New commitments also down
The value of gross mortgage advances and new mortgage commitments hit their lowest level since the second quarter of 2020, the Bank of England’s (BoE) Mortgage Lenders and Administrators Statistics for Q1 2023 have shown.
Gross mortgage advances in Q1 2023 totalled £58.8 billion in value, which was £22.9 billion lower than the previous quarter and 23.6% lower than in 2022 Q1.
New mortgage commitments, or lending agreed to be advanced in the coming months, valued £48.9 billion in Q1 2023, a 16.1% decrease compared with the previous quarter and 40.7% less than a year earlier.
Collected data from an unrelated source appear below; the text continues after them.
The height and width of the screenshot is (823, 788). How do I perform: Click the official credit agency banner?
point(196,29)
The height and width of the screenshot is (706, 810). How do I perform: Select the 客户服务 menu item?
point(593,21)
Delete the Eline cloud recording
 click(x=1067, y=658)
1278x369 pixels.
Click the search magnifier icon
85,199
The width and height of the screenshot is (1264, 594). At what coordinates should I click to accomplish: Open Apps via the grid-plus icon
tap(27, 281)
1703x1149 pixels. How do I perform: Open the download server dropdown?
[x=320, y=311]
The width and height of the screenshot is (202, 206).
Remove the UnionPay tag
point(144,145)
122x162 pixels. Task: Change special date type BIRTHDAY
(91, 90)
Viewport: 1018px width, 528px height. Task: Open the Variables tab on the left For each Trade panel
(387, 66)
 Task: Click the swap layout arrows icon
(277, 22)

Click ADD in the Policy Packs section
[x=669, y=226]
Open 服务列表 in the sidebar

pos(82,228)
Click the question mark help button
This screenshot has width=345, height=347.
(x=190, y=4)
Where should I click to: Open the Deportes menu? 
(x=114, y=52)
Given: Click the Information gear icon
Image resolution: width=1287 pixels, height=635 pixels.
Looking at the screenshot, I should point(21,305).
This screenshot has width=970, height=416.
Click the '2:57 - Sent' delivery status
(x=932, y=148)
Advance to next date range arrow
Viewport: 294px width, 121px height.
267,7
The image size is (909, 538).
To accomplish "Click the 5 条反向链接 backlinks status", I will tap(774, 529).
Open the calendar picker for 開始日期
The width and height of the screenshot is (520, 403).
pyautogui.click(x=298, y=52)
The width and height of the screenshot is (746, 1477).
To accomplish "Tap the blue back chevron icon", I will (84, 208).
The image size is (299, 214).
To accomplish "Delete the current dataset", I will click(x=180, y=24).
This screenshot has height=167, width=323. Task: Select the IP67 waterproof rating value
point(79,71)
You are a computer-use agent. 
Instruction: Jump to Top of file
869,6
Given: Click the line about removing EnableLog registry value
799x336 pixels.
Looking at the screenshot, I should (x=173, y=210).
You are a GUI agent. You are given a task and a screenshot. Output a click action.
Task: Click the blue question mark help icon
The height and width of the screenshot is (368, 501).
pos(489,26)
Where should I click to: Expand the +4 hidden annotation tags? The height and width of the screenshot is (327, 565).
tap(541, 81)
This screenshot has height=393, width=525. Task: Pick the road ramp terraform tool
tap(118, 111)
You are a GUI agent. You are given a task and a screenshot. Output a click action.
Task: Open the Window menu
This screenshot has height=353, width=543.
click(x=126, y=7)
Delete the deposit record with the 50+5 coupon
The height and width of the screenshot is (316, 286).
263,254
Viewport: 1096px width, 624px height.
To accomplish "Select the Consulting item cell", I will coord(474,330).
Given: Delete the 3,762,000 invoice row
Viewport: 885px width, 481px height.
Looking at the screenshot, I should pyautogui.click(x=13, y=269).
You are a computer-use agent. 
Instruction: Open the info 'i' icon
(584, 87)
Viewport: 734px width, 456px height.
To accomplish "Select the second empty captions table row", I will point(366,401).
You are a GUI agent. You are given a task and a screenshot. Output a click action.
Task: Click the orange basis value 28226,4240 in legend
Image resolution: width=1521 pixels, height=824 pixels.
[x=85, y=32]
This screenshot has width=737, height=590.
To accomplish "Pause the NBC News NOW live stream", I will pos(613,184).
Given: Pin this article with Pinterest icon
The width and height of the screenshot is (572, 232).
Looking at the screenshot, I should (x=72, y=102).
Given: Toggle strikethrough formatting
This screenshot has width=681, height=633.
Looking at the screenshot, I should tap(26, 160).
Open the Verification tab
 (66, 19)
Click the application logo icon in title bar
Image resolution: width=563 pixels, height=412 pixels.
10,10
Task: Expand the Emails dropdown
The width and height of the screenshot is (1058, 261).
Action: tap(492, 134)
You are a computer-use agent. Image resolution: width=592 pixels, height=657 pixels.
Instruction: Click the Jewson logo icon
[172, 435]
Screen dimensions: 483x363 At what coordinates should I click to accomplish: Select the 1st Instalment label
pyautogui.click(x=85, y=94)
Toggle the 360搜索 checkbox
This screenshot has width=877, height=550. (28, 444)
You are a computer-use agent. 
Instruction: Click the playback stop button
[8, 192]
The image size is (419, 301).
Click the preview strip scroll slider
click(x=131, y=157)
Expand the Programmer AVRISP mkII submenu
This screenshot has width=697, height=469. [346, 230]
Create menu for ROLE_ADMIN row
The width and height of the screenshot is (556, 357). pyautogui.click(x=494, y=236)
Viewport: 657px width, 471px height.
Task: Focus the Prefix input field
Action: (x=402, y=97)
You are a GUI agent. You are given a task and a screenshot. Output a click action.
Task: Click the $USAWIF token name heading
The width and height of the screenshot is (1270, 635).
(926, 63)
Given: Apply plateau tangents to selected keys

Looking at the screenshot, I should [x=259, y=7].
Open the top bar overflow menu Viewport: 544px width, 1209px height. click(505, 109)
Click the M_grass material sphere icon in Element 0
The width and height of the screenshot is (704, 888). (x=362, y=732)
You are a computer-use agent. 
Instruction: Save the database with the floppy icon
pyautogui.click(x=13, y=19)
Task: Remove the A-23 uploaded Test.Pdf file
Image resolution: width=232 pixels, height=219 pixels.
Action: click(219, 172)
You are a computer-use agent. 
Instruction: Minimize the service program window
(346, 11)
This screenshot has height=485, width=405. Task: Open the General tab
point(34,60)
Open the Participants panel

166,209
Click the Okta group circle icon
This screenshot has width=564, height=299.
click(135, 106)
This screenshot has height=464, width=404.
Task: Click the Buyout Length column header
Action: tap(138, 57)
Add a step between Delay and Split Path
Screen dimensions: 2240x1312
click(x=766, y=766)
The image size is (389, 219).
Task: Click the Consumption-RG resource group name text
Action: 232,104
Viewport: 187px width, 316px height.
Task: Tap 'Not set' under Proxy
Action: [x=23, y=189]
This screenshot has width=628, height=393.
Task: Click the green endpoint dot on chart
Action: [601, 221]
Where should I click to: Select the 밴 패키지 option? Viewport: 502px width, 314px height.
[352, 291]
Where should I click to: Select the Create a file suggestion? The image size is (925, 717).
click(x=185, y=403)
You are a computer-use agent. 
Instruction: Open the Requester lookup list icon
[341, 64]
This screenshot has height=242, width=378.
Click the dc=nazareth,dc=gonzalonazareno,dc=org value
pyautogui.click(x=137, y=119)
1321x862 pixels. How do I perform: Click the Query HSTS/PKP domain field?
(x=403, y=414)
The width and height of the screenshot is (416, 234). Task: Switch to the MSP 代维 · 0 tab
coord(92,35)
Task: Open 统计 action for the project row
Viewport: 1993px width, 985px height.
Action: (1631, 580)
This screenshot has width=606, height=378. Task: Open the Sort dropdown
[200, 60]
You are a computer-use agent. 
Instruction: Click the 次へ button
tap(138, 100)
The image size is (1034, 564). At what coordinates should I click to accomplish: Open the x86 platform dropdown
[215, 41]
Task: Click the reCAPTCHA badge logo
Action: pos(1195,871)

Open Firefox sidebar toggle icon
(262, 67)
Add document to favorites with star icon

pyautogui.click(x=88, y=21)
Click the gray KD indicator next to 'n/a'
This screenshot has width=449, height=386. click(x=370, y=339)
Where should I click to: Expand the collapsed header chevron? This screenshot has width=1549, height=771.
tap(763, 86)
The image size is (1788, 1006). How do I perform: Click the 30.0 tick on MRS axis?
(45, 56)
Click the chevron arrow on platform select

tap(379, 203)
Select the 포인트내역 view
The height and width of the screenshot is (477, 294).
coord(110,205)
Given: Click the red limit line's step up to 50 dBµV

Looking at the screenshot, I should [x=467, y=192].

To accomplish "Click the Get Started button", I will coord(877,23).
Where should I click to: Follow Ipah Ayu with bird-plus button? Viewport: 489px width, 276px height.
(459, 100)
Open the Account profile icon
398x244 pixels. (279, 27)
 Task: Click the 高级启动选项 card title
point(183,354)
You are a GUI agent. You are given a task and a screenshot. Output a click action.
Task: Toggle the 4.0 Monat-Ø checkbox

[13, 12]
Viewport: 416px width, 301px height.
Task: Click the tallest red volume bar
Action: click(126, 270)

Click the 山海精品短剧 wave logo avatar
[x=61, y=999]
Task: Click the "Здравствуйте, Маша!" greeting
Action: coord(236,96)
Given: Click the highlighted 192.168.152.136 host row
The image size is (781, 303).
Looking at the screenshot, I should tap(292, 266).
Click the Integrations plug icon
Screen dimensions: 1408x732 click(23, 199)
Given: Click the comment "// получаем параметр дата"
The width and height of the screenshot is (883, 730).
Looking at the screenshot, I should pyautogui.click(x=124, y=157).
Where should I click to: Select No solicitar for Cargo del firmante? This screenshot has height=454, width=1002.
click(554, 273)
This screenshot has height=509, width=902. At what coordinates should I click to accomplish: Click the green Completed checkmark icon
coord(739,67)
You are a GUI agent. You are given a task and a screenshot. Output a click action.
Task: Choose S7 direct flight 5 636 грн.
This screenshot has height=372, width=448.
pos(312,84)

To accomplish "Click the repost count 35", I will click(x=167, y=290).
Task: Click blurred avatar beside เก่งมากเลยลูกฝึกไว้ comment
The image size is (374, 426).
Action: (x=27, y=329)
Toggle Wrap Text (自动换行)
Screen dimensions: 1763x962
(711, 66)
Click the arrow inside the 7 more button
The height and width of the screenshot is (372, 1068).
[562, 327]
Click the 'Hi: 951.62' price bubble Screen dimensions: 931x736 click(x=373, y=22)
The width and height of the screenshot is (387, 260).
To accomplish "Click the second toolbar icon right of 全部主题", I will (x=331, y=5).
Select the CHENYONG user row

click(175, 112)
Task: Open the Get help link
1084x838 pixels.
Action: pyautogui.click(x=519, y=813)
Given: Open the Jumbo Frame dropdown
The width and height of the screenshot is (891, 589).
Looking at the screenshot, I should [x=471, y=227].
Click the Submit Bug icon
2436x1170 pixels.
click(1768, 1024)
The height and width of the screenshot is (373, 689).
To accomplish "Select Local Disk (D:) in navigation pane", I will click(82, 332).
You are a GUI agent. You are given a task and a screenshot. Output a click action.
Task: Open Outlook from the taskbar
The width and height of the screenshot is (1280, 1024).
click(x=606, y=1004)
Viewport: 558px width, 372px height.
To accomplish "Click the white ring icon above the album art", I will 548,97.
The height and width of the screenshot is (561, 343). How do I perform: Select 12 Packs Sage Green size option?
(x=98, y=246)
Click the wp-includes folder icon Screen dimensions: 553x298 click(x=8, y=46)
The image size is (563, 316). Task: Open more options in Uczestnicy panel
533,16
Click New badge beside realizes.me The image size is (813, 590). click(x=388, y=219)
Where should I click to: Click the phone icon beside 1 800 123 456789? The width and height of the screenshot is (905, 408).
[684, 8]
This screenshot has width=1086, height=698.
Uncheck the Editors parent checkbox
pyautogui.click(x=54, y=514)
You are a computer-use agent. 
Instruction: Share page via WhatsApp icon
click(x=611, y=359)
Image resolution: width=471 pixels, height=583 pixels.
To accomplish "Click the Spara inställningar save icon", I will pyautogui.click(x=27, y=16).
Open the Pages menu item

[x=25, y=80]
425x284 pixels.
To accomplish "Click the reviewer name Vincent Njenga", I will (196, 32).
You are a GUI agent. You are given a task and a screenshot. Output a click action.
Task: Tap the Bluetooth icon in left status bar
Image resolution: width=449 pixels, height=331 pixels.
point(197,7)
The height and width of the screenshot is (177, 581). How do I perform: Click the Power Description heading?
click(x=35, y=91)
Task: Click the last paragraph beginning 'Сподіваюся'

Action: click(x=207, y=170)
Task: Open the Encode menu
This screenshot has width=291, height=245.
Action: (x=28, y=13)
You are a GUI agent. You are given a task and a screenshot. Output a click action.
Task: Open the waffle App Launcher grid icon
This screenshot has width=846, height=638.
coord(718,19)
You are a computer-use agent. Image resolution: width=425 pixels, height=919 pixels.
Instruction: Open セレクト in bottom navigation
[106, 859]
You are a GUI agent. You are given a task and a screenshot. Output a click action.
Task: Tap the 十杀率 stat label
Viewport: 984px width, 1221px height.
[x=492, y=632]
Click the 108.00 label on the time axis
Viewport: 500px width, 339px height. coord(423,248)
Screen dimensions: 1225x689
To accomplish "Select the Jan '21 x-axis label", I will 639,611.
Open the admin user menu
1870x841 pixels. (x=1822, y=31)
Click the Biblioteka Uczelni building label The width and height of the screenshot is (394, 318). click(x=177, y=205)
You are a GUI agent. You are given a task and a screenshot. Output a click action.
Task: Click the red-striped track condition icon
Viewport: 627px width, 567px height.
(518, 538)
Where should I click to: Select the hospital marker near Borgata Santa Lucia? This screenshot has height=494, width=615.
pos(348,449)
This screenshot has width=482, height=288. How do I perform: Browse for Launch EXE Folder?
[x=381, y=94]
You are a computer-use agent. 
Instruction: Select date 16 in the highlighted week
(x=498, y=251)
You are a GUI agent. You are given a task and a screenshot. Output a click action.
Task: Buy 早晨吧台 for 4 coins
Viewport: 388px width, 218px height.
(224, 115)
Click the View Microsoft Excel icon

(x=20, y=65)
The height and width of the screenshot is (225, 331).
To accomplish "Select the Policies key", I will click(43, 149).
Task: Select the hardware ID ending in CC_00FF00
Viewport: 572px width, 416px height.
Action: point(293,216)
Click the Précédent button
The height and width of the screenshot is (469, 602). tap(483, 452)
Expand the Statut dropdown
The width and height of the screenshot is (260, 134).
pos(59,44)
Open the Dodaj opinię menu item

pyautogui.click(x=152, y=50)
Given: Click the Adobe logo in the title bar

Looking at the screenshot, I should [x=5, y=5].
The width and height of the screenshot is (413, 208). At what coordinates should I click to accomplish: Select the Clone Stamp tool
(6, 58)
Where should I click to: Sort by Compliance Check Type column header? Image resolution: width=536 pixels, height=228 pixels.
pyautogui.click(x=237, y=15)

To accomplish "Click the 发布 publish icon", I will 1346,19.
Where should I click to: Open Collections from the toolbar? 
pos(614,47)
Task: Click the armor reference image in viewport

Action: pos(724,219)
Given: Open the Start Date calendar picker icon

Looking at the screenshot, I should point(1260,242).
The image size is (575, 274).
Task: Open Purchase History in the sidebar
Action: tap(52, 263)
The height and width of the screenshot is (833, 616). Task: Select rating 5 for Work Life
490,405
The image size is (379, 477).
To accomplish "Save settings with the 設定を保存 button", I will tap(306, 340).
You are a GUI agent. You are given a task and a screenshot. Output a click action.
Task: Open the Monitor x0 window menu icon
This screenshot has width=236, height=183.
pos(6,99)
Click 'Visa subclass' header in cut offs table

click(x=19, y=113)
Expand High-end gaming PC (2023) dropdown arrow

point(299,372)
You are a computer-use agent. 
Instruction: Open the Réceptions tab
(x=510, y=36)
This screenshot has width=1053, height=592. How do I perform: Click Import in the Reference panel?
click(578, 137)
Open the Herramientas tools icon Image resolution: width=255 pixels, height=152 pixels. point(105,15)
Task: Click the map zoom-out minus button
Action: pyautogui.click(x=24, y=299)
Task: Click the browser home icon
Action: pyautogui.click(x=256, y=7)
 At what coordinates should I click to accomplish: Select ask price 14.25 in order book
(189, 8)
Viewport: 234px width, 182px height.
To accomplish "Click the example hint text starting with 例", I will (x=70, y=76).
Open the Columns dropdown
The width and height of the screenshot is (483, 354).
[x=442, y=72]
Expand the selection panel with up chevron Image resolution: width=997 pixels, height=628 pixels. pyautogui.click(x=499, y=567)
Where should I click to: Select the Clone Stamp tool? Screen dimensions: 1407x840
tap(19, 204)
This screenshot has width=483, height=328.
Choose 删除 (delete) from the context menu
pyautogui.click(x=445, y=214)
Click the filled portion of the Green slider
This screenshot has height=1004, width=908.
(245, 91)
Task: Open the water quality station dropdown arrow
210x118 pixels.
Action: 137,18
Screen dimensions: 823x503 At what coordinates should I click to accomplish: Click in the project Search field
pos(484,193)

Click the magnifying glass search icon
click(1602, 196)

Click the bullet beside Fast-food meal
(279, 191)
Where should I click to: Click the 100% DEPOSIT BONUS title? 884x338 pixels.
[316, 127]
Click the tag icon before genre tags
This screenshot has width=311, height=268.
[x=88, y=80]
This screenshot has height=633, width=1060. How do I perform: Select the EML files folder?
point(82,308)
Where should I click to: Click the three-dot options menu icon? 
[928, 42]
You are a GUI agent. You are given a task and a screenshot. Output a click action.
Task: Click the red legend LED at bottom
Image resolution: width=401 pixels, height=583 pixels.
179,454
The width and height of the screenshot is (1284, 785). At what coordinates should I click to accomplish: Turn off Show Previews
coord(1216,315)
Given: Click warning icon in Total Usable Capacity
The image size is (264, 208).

The outstanding value of all residential mortgage loans was £1.68 trillion at the end of the first quarter of the year, 2.7% higher than a year earlier, but lower than the previous quarter for the first time since Q2 2017.
The value of outstanding balances with arrears continued to go up in Q1 2023 after recording its first increase since the first quarter of 2021 in the previous quarter. Mortgage arrears rose by 9.5% over the quarter and 12.5% over the year, to £14.9 billion in Q1 2023.
Jeremy Leaf, north London estate agent and former RICS residential chairman, said the recent volatility in the mortgage and property markets made these figures particularly interesting.
“Although comparisons with the busy period 12 months ago can be misleading, they still show that buyers are proceeding cautiously, despite improvements in activity on the ground since the beginning of the year,” Leaf noted.
“Provided mortgage deals are left on the table and interest rates don’t keep rising, then stability will return as the market is still being supported by strong employment numbers and better-than-expected salaries.”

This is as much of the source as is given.